There is set of cache tables which cache certain content in MyISAM tables and queries for these tables such as:

The “key” is CRC32 of the real key which is used to keep index size as small as possible so if we have a cache miss we can in most case learn it without going to the disk.

So far so good.

The problem I discovered however is some of these queries would take enormous amount of time while CRC32 conflicts are really rare.

Looking deep into the problem I found out PHP and MySQL are both to blame. PHP is to blame because in 32bit PHP version result of crc32() function was returned as signed integer, in 64bit build of same PHP version it became signed.

The system worked on 32bit platform initially so “key” column was defined as “int”

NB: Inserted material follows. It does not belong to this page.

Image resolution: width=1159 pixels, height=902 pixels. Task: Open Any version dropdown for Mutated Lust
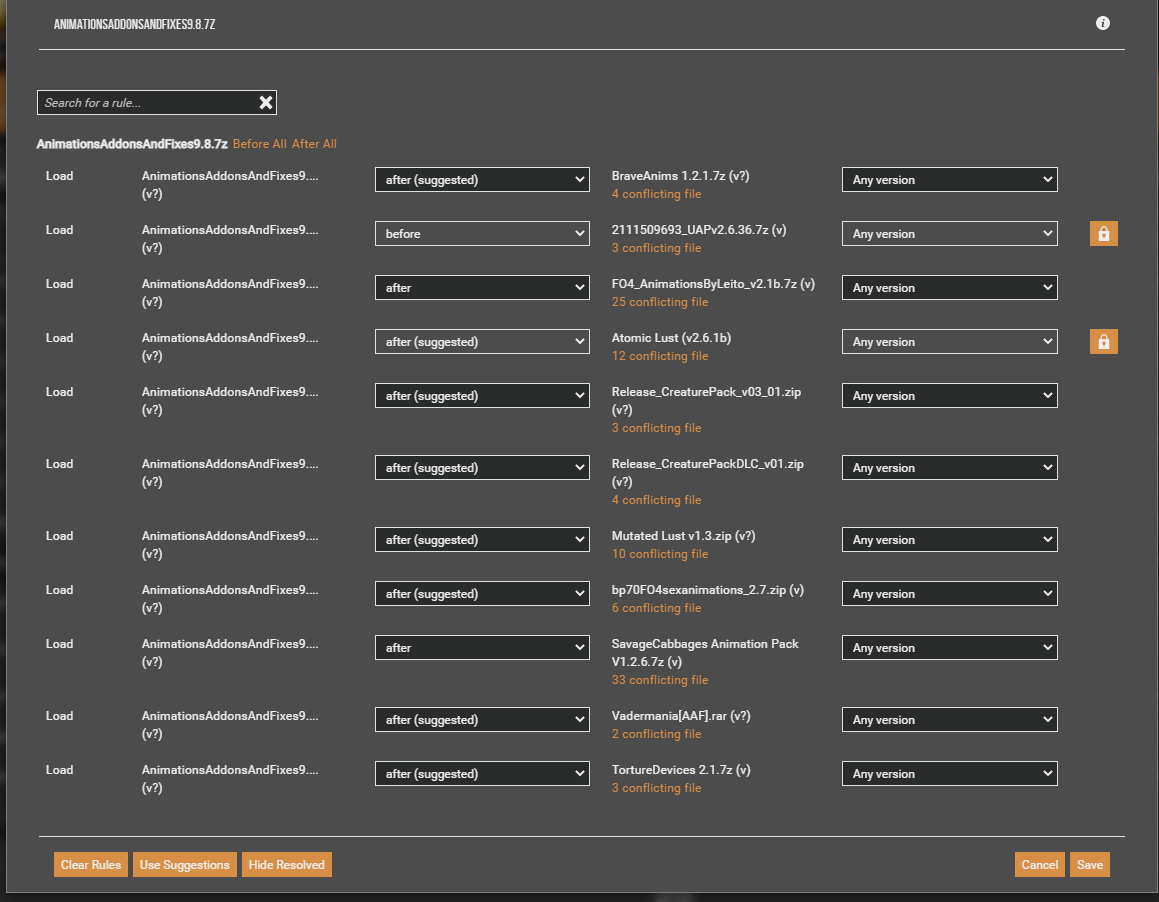pos(949,540)
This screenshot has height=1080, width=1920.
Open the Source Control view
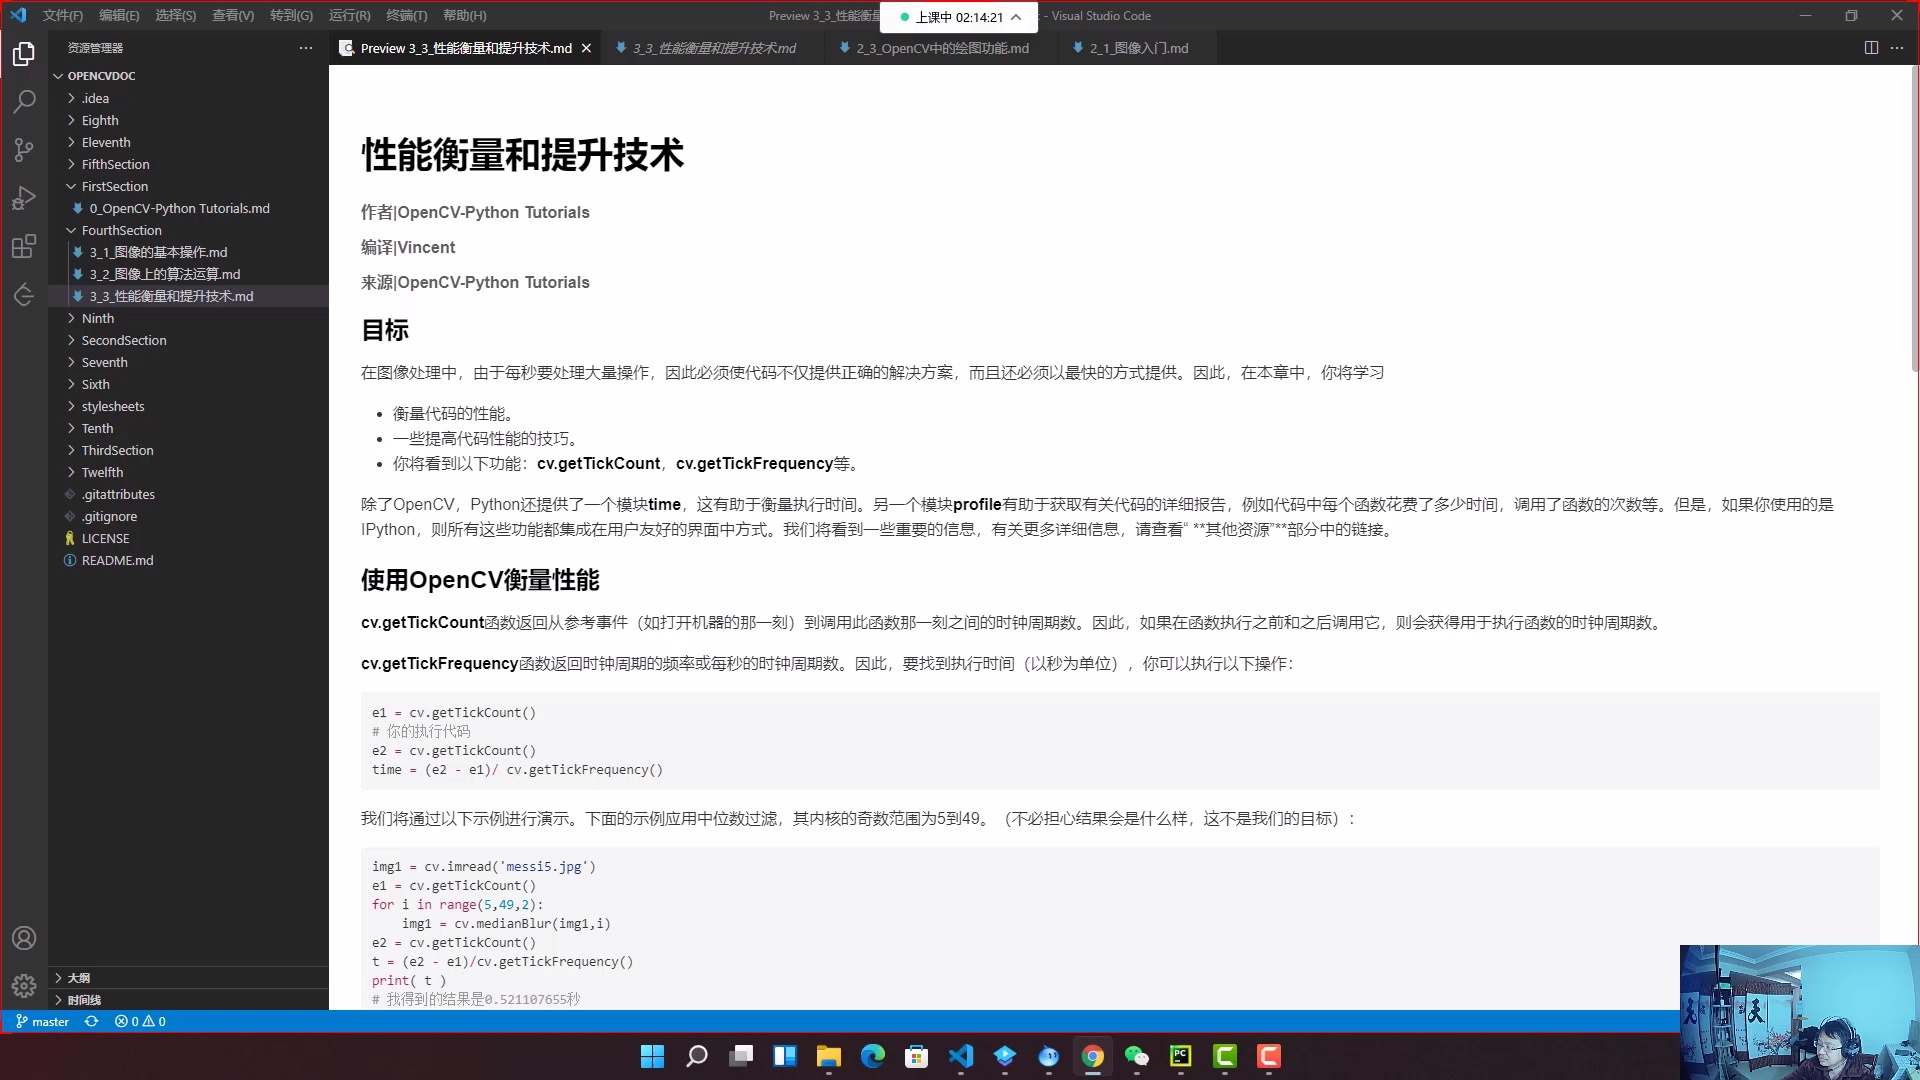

As it was migrated to 64bit platform we got unsigned 32bit values which did not fit in this column any more so MySQL was silently converting them to 2^32-1, in just about 50% of the cases. This one is kind of expected.

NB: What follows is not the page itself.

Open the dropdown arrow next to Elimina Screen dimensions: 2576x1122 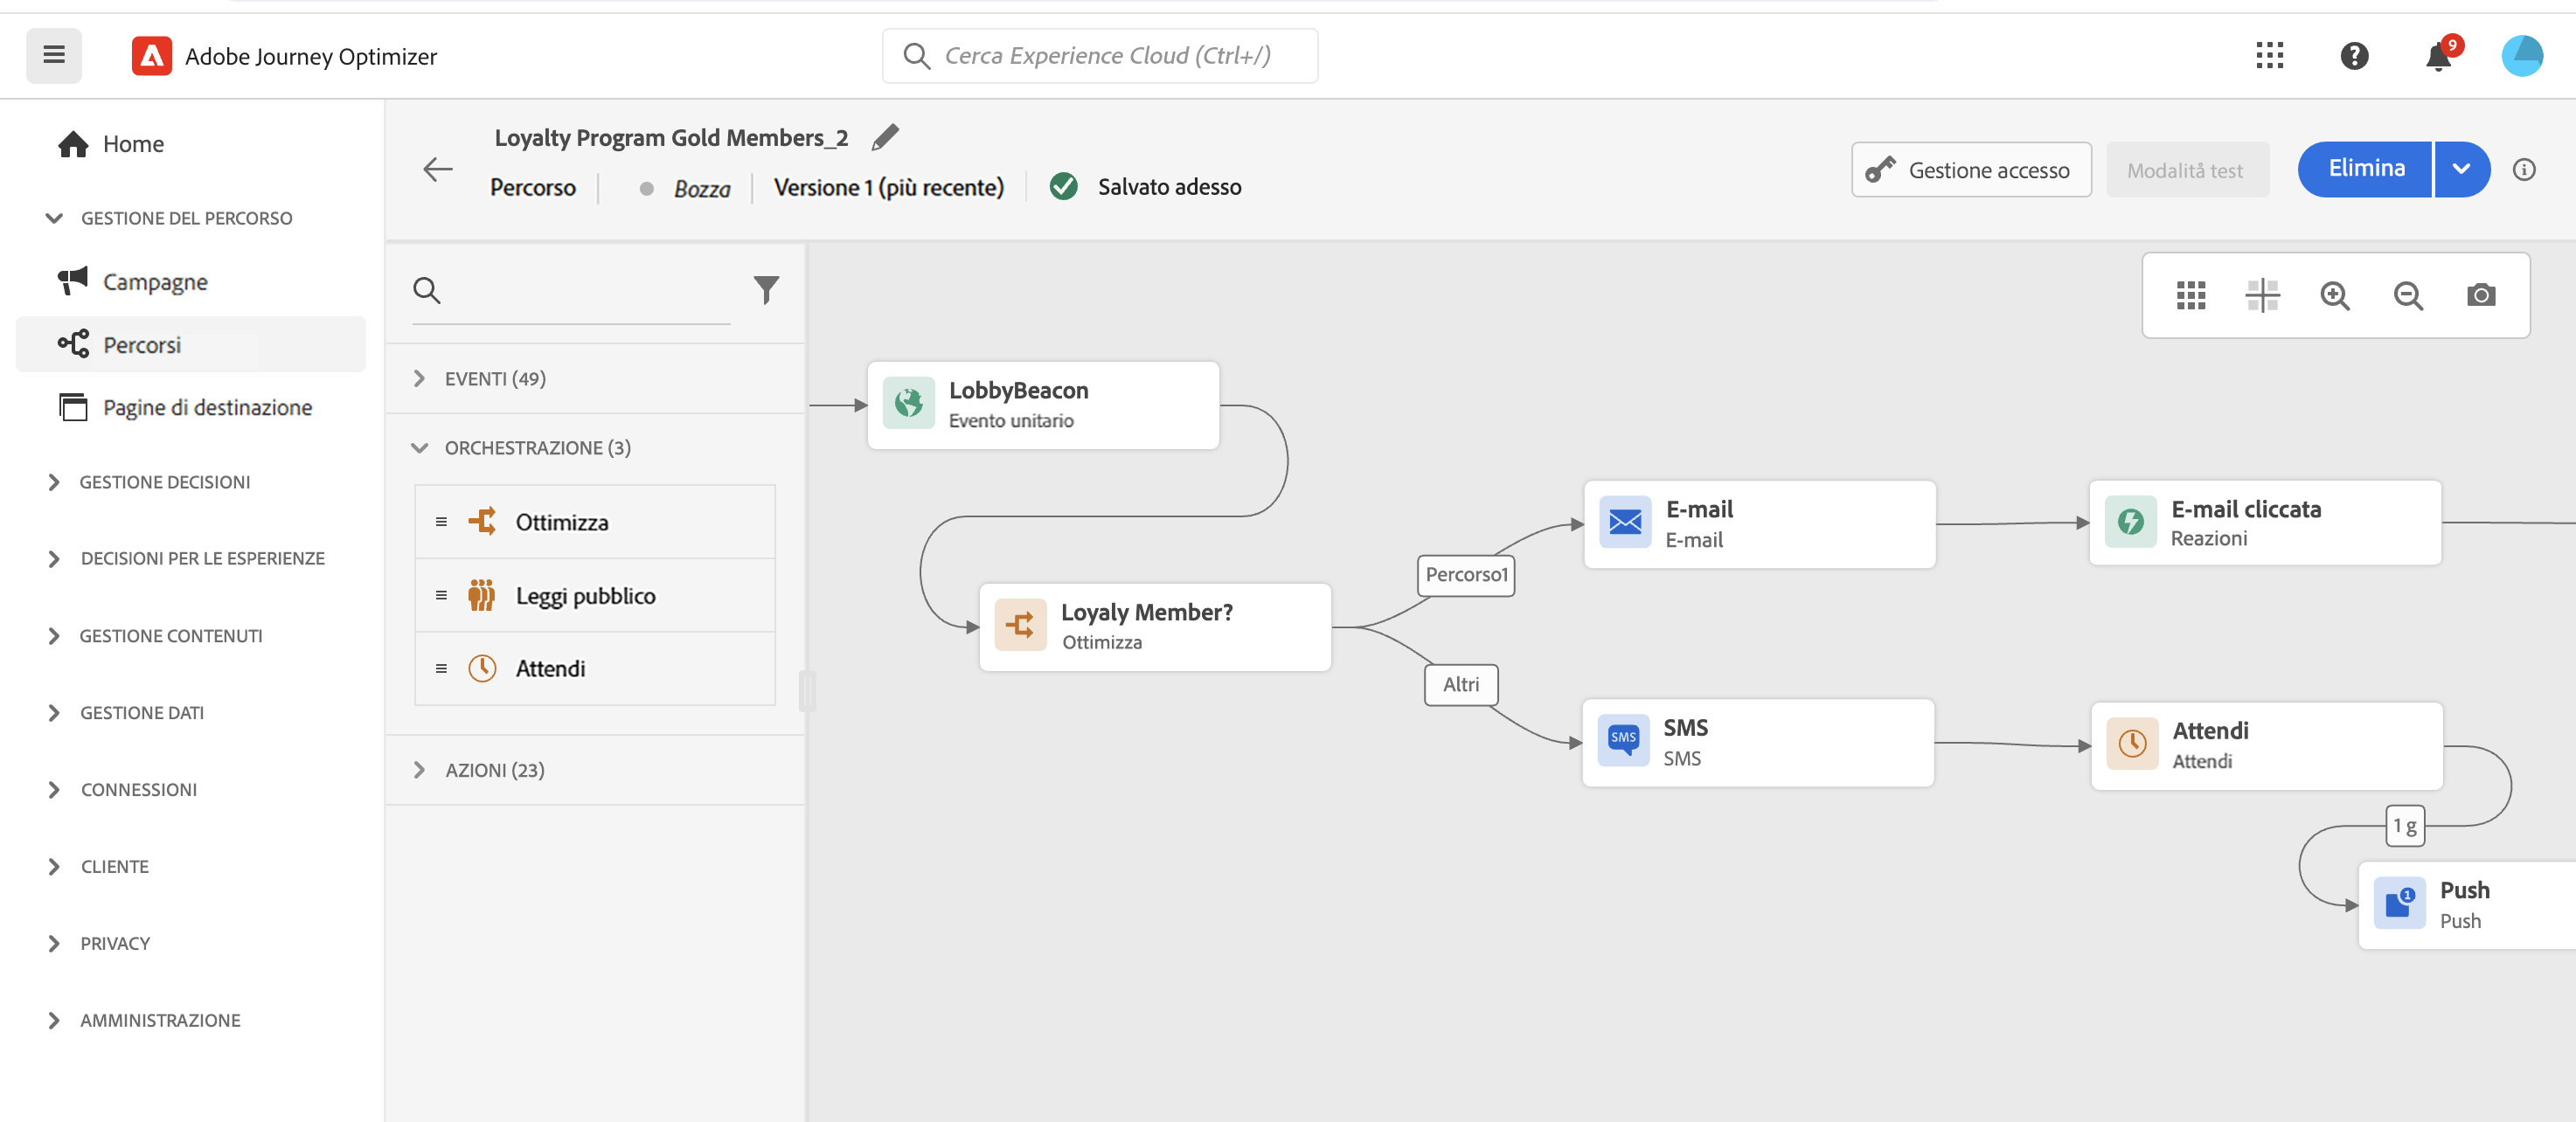point(2461,169)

What was unexpected however is how MySQL executed select queries if key value would be out of signed int range.
Instead of simply telling “impossible where noticed” as we have value outside of rage of values which can possibly be in the database we have MySQL truncating this value to 2^32-1, then performing index ref lookup (traversing about half of the rows in pages as cardinality for this constant is low) and discarding all of them before no values matched supplied key value.

So beware, data truncation can backfire in a ways you might not ever expect 🙂

8 Comments
Oldest
Newest Most Voted
Inline Feedbacks
View all comments
Joseph Scott

This sounds like a great argument against ever truncating data. Having a DBMS store different data that what I provided it with is just wrong. Instead it should throw an error.

Thomas

Hmmmm, didn’t know crc32 returned an ‘unsigned 32 bit’ value on 64bit. It probably is a regular signed int, but since signed 64bit can store a much large value, it won’t go negative.

Thanks for mentioning, am now recalculating all crc32 values in my mixed environment setup 🙂

BOLK

Use MD5 or SHA1 instead of CRC32.

Thomas

@ peter

As far as I checked, the problem is not the conversion to string, but the fact 64bit php returns a 64 bit signed integer which wont wrap at the same position as a 32bit signed integer.
I’ve solved my problems by using sprintf(‘%u’,crcvalue) when crcvalue is negative and then store all crc32 values as unsigned integers in mysql.